Hace un momento leí en un ensayo crítico de Xavier Villaurrutia unos versos de Jaime Torres Bodet, compañero de su generación, que me hicieron reflexionar bastante: Las cosas / se dan a todos, por igual, enteras. Desconfié de semejante aberración. Pensé que el principio del arte era precisamente todo lo contrario: la captación parcial de la realidad, puesto que las cosas nunca se nos ofrecen enteras, siempre se nos escapan. Tú que has estudiado fenomenología debes comprenderlo mejor. No sé si exista algo así como una fenomenología del arte ni quiénes sean sus mejores representantes. Pero debes admitir que es imposible que los objetos nos muestren una misma cara.
Te digo que me estaba poniendo muy serio, muy filosófico, cuando de pronto pensé que el asunto era más simple. Probablemente Jaime Torres Bodet se refería a un tema más sencillo, cotidiano. Seguí leyendo y encontré los siguiente versos: Domingo / un labio triste que nos besa en la frente. Comprendí que las cosas que se nos dan por igual a todos sobrevienen los domingos, cuando la monotonía de la vida nos da en pleno ser. (Hoy es domingo y, sin embargo, estoy feliz. Estoy satisfecho. Te escribo a ti).
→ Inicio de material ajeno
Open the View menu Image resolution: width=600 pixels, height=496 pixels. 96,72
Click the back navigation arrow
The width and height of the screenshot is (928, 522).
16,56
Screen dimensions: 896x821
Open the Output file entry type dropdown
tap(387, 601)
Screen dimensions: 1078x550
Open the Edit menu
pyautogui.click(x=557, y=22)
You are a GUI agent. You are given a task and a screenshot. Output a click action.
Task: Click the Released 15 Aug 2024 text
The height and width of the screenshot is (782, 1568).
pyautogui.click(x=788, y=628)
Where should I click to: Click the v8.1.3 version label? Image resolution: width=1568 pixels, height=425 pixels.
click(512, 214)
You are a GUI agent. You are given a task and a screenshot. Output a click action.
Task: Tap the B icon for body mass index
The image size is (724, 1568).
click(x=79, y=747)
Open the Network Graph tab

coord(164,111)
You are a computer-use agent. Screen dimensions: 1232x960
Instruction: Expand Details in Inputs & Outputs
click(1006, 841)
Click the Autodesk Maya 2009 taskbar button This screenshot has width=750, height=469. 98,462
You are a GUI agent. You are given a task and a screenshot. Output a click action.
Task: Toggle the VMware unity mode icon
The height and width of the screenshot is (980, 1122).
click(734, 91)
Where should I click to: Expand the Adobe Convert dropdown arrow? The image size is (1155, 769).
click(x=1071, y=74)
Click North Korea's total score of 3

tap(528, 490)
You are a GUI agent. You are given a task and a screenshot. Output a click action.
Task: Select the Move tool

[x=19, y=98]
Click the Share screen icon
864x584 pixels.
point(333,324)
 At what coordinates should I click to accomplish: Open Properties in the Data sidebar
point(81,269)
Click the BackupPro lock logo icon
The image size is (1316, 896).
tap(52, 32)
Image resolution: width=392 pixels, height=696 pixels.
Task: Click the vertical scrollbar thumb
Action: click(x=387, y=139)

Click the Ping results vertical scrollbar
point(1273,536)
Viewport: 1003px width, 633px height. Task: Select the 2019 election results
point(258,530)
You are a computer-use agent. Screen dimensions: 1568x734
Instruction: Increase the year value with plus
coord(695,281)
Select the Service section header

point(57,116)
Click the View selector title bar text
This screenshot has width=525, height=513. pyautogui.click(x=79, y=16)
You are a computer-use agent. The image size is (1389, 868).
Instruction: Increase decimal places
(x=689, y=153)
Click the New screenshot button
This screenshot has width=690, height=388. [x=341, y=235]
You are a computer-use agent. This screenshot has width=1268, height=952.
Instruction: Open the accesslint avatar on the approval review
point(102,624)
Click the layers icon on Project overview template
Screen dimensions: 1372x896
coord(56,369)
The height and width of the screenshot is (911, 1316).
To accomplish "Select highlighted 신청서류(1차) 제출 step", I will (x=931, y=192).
Horas más tarde tomé un libro de Albert Camus (El mito de Sísifo) y transcribí un fragmento en mi cuaderno que me agradó mucho por su atinada sensibilidad: “He aquí también unos árboles cuya rugosidad conozco, un agua que saboreo. Estos perfumes de hierba y de estrellas, la noche, ciertas tardes en las que el corazón se dilata, ¿cómo iba a negar este mundo cuya potencia y cuyas fuerzas experimento? Y sin embargo toda la ciencia de esta tierra no me dará nada que me garantice que este mundo es mío”. Los objetos nunca se nos entregan plenamente, y ésa es la razón de nuestra constante y absurda insatisfacción.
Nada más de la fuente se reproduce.